Además, he comenzado a resignarme a que en los próximos lustros se irá descubriendo que casi todo lo que hago da cáncer, desde usar pantalones de mezclilla hasta leer poesía. Probablemente —si no me apresuro antes de un modo más estúpido— voy a morir de cáncer, como morirá de cáncer un porcentaje alto de la gente que conozco. Es un poco descorazonador pensarlo, pero es básicamente cierto.
Conforme la ciencia avanza nos vamos dando cuenta de que nuestro modo de vida no tiene un sustento racional sino más o menos mágico, determinado apenas por la costumbre de unos y la codicia de otros. Lo deseable, claro, sería ir adaptando las costumbres y los modos de producción y consumo a los progresos de la ciencia… aunque también la ciencia surge de una matriz ideológica —o eso he terminado creyendo y es un pretexto muy a la mano para persistir en mi fascinación por los embutidos—.
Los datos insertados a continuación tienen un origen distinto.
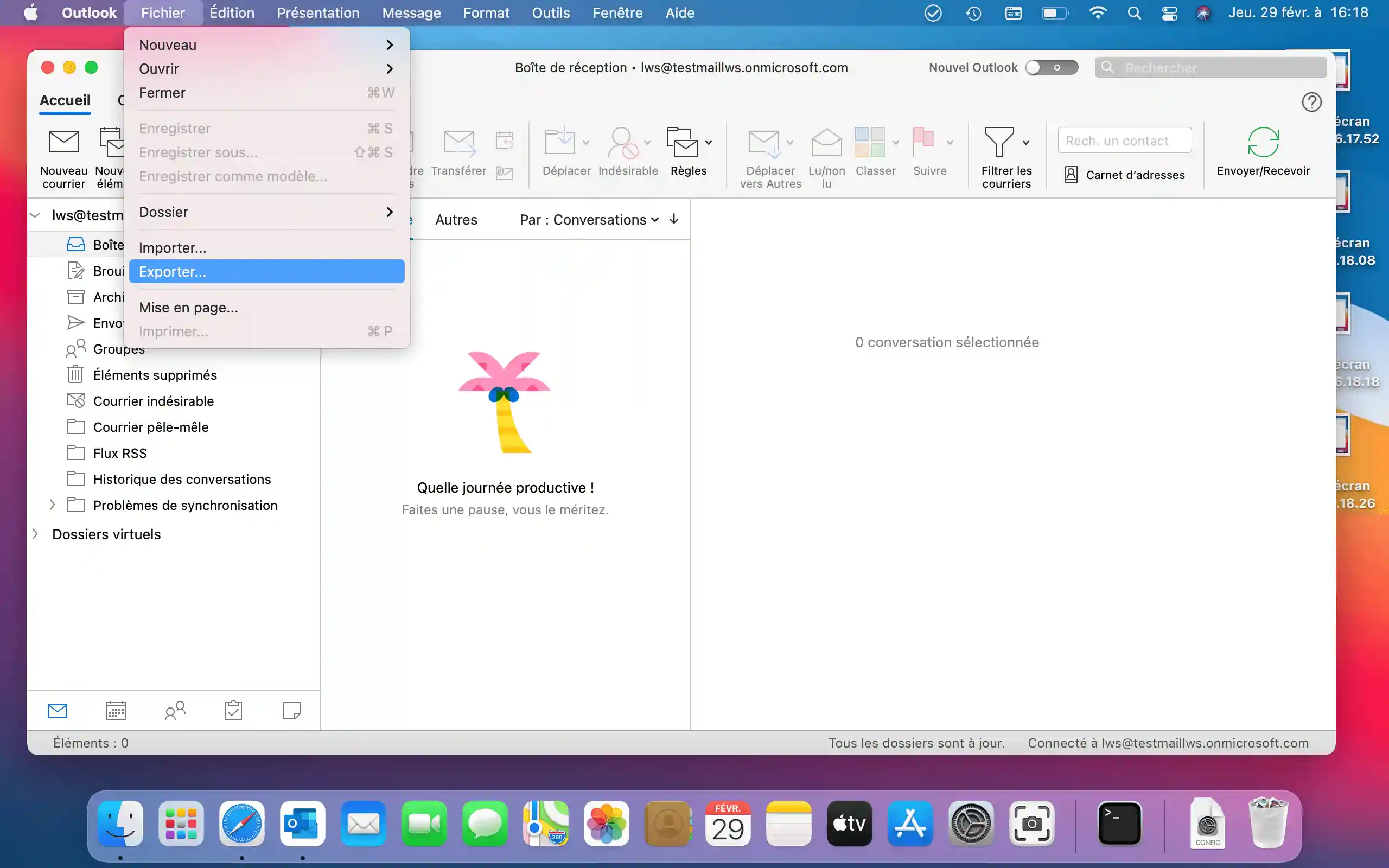The width and height of the screenshot is (1389, 868).
Task: Open the Notes view icon in the sidebar footer
Action: point(291,711)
Nadie puede ganar todas las batallas: si ya me propuse, a largo plazo, mantener a raya mi posible alcoholismo no voy a echarme encima la tarea de nutrirme a base de tofu y col agria, aunque eso signifique la maravillosa oportunidad de seguir incordiando a mis circundantes durante una década extra. Por si fuera poco, hacerme ahora un fanático de lo sano me parecería hipócrita, cuando me he dedicado con tal contumacia a bailar charleston (es un decir) después de un asado triunfal con morcilla o una tabla desbordada de carnes frías diversas.
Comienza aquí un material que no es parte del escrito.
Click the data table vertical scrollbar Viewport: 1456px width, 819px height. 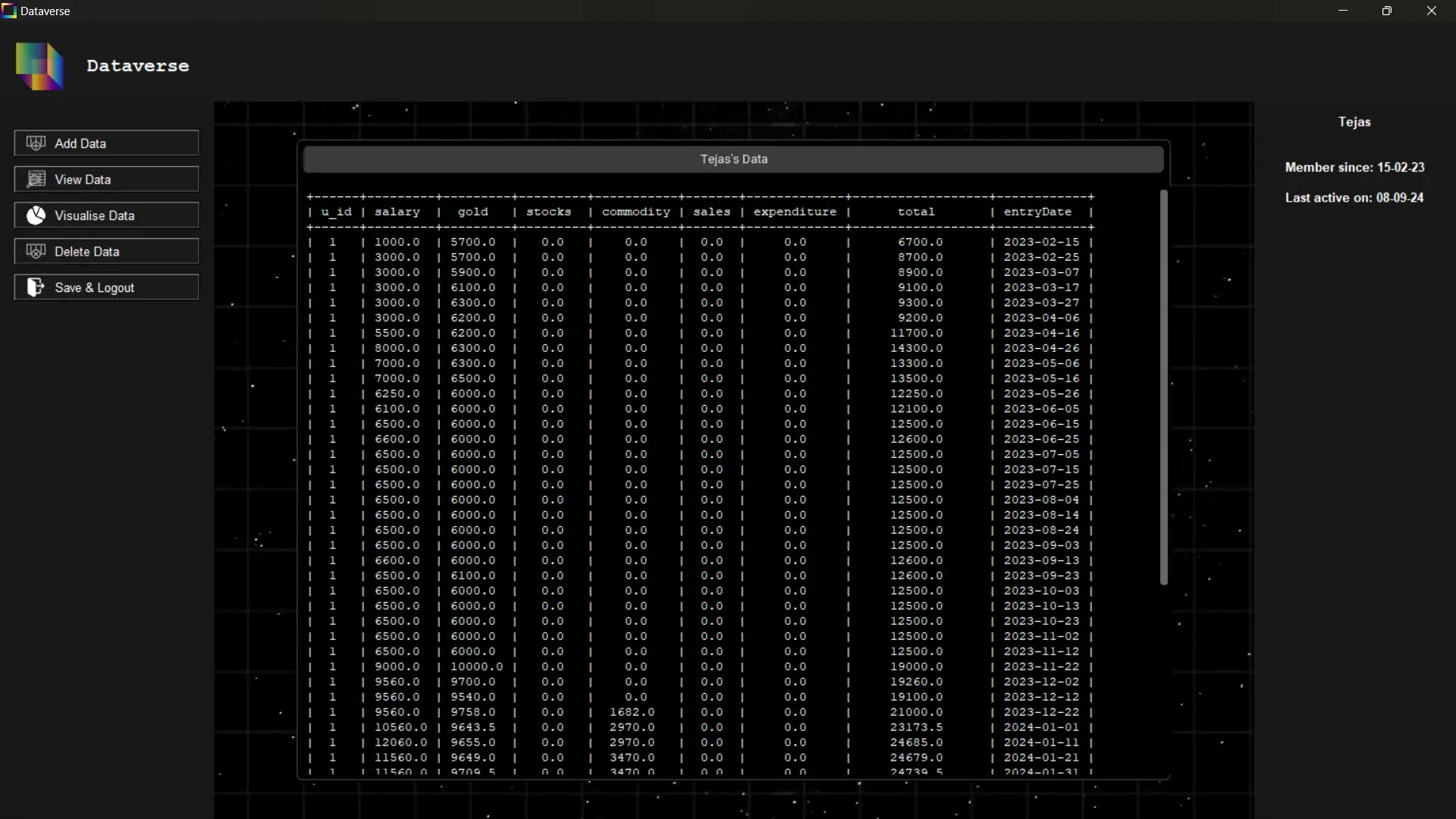point(1164,387)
Dicho lo cual, entenderé que, ante el reciente anuncio de la Organización Mundial de la Salud, algunos reaccionen con recatada prudencia y renuncien al hot dog como antes hicieron con el cigarrillo. Les aplaudo y los felicito: el futuro es de ustedes y pueden usarlo para plantar brócolis del tamaño de una catedral si la ingeniería genética se los permite. Yo, mientras tanto, siguiendo la máxima de que somos lo que comemos me convertiré alegremente en fiambre tras una vida desequilibrada y medio oscurecida por mis propias supersticiones.